The origin of the problem was the failure of Congress (controlled then by Republicans, of course) to reauthorize $400 million for rural counties to goose their economies. Oregon was hit the hardest, and Jackson County lost $23 million. They had to cut everything in sight, including jail beds and first responders. The county was left with the choice of emergency services or books, so they chose the former. Otherwise "we won't be able to monior misdemeanor sex offenders anymore," the county administrator lamented. A crooked railroad deal a century ago--not uncommon in the West--also was involved but that is too complicated to get into, except to say Oregon thinks Congress reneged on funds promised in an agreement with Teddy Roosevelt. Trust me on this. Oh yes, the spotted owl gets involved too.
Three times the good citizens of Jackson voted against a tax to fund the libraries. It's coming up for a vote again and is unlikely to pass because of voting rules on tax increases. God forbid they should have to pay for government services.
The Medford library is brand new and just opened this week.

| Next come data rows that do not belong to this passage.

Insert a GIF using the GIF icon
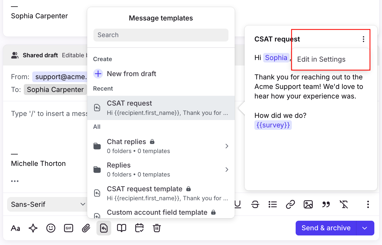Screen dimensions: 382x245 [69, 228]
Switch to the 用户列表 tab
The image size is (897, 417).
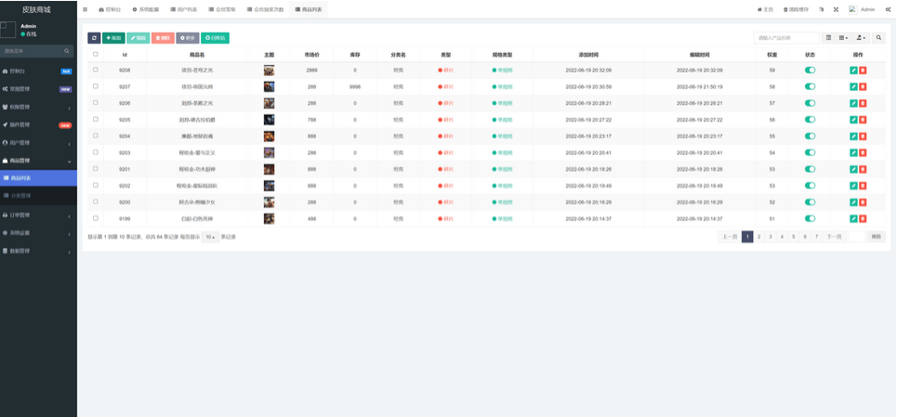point(183,9)
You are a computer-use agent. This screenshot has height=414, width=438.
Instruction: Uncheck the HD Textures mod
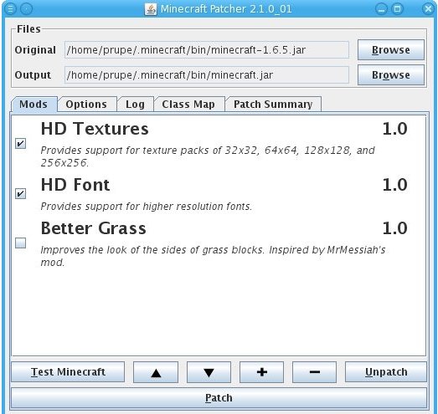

Just as well. It will be harder to figure out what to read. According to the Wall Street Journal (this one is free), separate book sections in newspapers are becoming a thing of the past. The latest one to fall will be the Los Angeles Times, a paper being sliced to death by its corporate owner and the barbarians on Wall Street. The section will be merged into an opinion section. The reason in this case can't be necessarily blamed on the owners of the newspapers--book publishers are no longer buying ads in these sections. That leaves only five newspapers with separate sections, down from a dozen 10 years ago. Other papers also are reconsidering, including the Washington Post (what will Bush do without a book section, you may ask), the Chicago Tribune, the San Francisco Chronicle and the San Diego Union-Tribune. Only the New York Times, which has a book section too powerful for even the dumbest publisher to ignore, seems immune. The publishers have been putting their advertising money in paying bookstores to prominently display copies. The move from the newspapers, the Journal points out, however, doesn't seem to work--book sales are down.
Of course they are.
2 comments:
I lived one county over from Jackson for 8 years in the 1990s. At the time I was surprised that any southern Oregon county had public libraries, although the one I used was surprisingly good, probably because they depended on donations from the local literates. The closing of the Jackson libraries will, sadly, have little civic affect.
Larry
I think that the municipalities can find some money for the libraries. After all, they originally were built and operated with local public and private sources.